### EXERCISE DIRECTIONS
Render the items as a JSON list of strings, one string per line and omitting blank lines. Begin at the line that contains "E. parduotuvė (310, 320)" and stop after the line that contains "Privacy Policy (406, 2292)".

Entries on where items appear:
* begin *
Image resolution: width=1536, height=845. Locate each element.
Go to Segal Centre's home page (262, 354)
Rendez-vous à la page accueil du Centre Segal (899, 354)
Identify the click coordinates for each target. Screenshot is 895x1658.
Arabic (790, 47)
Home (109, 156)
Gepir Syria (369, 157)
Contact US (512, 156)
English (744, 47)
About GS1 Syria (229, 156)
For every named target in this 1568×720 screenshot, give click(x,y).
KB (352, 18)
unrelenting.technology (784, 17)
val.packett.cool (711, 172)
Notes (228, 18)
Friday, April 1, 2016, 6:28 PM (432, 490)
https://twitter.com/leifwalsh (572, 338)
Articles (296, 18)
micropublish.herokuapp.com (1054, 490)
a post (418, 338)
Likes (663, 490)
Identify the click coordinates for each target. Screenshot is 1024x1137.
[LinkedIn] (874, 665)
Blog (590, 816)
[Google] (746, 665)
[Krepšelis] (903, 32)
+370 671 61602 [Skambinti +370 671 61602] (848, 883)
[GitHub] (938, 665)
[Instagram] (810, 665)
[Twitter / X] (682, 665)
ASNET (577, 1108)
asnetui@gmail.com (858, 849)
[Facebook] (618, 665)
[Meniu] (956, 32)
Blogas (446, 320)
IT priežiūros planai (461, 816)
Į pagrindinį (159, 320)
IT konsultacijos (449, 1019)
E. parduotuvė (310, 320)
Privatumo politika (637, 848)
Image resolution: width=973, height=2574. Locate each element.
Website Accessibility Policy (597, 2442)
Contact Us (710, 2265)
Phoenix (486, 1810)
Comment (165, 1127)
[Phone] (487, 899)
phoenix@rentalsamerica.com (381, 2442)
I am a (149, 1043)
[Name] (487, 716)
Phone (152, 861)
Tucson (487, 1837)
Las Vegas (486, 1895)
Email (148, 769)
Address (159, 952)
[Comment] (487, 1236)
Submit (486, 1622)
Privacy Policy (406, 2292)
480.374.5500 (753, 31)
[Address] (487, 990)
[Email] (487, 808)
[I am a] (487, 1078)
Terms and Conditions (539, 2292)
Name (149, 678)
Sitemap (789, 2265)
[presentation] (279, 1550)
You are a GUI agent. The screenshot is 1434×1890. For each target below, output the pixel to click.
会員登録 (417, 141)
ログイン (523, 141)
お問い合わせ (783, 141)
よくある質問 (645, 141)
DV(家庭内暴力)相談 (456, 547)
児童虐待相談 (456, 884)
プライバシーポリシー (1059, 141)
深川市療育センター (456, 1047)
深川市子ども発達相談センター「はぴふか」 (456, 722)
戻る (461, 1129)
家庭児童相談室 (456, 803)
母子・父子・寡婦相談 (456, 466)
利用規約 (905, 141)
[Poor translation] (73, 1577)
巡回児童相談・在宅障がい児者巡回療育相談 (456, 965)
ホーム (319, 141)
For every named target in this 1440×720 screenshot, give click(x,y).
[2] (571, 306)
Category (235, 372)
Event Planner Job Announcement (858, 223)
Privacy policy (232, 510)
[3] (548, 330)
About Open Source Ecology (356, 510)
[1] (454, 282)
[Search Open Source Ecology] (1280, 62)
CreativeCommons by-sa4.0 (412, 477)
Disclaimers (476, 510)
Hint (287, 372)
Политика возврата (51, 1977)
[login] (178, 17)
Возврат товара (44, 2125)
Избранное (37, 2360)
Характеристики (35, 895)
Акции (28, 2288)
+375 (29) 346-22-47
* end *
### THE OUTPUT
[
  "E. parduotuvė (310, 320)",
  "Privatumo politika (637, 848)",
  "Image resolution: width=973, height=2574. Locate each element.",
  "Website Accessibility Policy (597, 2442)",
  "Contact Us (710, 2265)",
  "Phoenix (486, 1810)",
  "Comment (165, 1127)",
  "[Phone] (487, 899)",
  "phoenix@rentalsamerica.com (381, 2442)",
  "I am a (149, 1043)",
  "[Name] (487, 716)",
  "Phone (152, 861)",
  "Tucson (487, 1837)",
  "Las Vegas (486, 1895)",
  "Email (148, 769)",
  "Address (159, 952)",
  "[Comment] (487, 1236)",
  "Submit (486, 1622)",
  "Privacy Policy (406, 2292)"
]